Gradient Policies¶
Gradient policies control how backpropagation interacts with the absorptive bottom ⊥. They live in zeroproof.autodiff.policies and can be set globally via the gradient_policy context manager.
Available Policies¶
- CLAMP (default): Zeroes gradients on ⊥ paths and clamps finite gradients to
[-1, 1]. - PROJECT: Masks gradients when the forward value is ⊥; used for projective heads where ⊥ indicates points at infinity.
- REJECT: Always returns zero gradient, forcing learning to occur through coverage/rejection losses instead of local signals.
- PASSTHROUGH: For debugging; gradients propagate even through ⊥.
Usage¶
from zeroproof.autodiff.policies import GradientPolicy, gradient_policy, apply_policy
with gradient_policy(GradientPolicy.PROJECT):
loss.backward()
Design Notes¶
- Policies are deterministic and compatible with XLA/TorchScript because they avoid Python-side branching on tensors.

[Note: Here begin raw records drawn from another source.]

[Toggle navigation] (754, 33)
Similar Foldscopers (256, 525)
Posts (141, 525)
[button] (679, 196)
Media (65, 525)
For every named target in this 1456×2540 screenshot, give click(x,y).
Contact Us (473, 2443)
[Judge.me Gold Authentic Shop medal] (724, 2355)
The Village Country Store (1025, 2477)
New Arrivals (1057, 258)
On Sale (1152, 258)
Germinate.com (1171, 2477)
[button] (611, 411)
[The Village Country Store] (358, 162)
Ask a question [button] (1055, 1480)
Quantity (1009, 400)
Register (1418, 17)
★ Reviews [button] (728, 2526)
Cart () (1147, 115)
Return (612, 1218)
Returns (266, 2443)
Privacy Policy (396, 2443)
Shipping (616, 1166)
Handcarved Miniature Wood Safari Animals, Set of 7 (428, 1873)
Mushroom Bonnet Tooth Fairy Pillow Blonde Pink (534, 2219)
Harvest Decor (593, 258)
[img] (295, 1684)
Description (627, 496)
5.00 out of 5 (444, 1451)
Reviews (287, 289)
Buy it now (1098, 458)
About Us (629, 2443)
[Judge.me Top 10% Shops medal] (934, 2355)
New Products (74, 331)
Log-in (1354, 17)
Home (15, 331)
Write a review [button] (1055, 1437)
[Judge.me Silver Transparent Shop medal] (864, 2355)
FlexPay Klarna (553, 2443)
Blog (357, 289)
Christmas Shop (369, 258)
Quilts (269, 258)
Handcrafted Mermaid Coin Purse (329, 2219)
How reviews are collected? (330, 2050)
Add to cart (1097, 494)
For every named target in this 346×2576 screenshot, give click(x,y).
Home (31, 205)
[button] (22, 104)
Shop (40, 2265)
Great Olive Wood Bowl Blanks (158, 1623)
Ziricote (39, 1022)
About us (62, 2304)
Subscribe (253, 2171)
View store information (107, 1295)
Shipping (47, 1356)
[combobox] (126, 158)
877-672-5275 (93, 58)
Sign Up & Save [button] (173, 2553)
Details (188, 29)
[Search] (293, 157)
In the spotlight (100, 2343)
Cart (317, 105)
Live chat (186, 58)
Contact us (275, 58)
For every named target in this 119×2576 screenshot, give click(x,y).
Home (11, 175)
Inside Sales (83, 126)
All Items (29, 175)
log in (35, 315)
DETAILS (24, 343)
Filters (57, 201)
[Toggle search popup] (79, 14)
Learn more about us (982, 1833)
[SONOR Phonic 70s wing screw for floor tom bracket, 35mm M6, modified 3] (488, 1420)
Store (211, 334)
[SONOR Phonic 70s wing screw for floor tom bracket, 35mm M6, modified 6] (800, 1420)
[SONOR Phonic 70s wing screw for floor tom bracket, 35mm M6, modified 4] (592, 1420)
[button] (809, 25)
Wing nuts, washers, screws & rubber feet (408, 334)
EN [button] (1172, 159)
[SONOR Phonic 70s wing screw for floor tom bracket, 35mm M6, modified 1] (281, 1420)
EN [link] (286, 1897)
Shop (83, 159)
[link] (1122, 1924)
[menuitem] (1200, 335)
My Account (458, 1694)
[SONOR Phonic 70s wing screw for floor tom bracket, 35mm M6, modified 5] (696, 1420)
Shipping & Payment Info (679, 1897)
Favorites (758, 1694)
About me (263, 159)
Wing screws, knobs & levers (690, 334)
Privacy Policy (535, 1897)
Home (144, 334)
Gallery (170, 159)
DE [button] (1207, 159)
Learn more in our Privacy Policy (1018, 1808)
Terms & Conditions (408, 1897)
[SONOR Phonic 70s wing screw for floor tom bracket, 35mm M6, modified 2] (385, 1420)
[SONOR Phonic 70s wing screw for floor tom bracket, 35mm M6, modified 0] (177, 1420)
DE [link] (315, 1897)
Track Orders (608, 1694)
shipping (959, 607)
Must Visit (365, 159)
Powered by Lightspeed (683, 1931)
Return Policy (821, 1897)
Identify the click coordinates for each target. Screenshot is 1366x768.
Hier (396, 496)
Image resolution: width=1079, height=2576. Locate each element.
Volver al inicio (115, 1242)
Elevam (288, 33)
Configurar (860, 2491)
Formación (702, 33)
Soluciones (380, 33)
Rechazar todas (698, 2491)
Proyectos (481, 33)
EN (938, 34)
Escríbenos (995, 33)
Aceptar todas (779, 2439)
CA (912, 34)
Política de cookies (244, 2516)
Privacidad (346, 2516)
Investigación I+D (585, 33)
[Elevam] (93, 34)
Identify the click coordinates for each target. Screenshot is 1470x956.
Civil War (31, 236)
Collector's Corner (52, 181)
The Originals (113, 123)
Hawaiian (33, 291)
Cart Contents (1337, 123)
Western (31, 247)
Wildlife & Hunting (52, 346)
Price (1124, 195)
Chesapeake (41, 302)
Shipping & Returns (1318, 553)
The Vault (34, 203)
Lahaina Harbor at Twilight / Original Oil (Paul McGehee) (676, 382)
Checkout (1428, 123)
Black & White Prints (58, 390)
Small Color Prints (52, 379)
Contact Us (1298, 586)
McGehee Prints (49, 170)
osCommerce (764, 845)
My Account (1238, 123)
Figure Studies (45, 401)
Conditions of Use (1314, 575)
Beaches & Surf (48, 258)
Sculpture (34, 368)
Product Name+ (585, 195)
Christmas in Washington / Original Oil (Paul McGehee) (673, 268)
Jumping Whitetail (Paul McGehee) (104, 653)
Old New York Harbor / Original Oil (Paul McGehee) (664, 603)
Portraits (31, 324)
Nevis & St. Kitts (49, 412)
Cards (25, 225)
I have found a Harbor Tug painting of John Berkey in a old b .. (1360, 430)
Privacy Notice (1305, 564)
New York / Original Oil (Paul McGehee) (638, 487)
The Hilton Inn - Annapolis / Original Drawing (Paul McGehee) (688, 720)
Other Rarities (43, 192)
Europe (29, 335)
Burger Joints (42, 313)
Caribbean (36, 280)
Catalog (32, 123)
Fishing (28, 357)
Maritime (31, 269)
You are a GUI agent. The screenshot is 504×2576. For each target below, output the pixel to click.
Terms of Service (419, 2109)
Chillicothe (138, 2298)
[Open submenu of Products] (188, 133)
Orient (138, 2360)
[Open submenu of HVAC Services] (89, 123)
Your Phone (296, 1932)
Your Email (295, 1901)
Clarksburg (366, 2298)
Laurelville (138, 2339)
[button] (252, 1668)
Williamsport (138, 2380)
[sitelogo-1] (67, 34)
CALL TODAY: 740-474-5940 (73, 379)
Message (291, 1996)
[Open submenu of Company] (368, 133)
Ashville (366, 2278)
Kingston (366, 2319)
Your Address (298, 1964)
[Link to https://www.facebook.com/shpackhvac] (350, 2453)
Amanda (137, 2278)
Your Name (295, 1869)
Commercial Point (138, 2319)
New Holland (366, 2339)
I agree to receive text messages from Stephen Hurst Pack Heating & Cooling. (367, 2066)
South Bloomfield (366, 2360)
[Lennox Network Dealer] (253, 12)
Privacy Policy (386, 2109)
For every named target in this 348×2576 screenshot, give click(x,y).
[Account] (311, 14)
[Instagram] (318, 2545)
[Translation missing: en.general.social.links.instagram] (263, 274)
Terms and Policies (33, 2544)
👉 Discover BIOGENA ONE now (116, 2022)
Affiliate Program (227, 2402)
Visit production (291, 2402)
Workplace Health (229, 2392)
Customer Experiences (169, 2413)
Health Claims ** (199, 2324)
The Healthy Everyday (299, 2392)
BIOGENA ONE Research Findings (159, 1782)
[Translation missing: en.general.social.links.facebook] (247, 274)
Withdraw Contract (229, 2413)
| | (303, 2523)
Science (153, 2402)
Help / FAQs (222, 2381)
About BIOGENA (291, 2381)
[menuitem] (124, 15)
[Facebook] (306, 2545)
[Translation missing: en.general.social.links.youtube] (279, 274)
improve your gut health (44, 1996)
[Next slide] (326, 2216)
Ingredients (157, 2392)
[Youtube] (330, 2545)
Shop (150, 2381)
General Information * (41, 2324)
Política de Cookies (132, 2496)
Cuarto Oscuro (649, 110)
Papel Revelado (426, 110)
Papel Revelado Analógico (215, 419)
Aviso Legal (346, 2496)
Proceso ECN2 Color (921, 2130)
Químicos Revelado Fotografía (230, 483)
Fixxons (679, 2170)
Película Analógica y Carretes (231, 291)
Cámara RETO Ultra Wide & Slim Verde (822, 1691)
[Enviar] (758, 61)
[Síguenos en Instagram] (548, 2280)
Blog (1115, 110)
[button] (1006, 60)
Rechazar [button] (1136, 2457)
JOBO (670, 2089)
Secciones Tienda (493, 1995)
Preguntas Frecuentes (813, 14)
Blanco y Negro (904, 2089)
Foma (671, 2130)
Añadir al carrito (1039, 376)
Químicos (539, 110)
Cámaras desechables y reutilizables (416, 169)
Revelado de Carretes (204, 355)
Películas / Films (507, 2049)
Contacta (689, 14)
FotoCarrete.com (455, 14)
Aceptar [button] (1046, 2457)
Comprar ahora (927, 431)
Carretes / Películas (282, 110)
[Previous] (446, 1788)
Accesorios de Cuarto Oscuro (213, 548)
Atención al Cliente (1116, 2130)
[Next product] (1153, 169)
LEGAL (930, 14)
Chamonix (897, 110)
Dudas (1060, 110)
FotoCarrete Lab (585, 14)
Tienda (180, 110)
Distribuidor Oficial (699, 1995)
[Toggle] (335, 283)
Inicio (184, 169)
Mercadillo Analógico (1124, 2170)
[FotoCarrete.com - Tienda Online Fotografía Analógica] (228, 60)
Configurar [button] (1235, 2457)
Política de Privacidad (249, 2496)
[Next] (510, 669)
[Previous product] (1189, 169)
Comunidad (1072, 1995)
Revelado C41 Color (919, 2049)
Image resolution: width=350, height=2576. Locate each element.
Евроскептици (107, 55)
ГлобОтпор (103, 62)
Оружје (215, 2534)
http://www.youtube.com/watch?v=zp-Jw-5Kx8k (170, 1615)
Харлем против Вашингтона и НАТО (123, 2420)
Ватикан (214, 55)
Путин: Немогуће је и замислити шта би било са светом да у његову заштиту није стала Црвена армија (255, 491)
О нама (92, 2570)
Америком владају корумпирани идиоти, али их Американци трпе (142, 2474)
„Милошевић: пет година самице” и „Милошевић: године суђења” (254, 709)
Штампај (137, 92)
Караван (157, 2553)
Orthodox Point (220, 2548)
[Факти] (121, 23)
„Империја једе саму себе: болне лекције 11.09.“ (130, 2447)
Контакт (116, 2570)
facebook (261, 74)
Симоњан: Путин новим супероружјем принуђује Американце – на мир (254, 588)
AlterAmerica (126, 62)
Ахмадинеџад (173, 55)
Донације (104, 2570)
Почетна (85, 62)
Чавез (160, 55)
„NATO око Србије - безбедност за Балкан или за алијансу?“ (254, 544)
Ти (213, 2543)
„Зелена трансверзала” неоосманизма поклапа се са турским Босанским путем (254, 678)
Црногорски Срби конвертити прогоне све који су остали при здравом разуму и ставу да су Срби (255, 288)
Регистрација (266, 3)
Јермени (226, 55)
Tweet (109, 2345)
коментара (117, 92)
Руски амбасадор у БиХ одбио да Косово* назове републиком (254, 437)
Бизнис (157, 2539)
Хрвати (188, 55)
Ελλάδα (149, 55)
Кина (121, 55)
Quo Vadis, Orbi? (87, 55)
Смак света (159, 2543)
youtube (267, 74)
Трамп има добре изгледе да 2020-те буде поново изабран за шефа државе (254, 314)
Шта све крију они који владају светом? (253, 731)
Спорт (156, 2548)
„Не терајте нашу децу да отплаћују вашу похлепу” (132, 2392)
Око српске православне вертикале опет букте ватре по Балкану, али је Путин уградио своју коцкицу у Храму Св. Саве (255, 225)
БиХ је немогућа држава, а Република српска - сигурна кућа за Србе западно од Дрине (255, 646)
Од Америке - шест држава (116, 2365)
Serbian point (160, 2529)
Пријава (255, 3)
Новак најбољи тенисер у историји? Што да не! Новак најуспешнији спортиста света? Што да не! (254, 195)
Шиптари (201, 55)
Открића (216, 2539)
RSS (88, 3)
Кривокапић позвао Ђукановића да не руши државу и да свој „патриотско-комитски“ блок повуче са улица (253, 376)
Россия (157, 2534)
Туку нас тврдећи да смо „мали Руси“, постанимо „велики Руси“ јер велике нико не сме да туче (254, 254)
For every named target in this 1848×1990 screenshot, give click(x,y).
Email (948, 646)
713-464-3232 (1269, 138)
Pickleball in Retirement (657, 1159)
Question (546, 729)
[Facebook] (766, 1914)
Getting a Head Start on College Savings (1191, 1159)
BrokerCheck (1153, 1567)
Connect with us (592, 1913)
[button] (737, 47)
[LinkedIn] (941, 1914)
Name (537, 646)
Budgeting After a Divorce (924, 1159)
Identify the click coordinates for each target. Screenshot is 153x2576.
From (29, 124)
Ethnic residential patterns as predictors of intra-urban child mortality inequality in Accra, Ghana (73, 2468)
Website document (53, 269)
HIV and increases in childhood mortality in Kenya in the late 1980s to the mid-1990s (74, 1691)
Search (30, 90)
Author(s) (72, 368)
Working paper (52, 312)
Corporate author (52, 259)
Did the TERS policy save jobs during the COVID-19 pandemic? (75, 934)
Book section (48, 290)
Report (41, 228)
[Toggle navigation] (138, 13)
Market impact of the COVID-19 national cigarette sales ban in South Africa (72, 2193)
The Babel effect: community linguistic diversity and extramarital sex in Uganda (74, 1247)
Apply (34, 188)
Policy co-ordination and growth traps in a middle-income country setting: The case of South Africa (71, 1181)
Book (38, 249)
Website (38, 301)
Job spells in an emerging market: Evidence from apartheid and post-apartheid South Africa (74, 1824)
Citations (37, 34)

- Policy defaults can be registered per-layer using
register_policy(layer, policy). gradient_policy(...)overrides registered layer defaults while the context is active (layers can still set an explicitgradient_policy=...parameter to opt out).- Projective mode typically pairs
GradientPolicy.PROJECTwith detached renormalisation to avoid NaN gradients.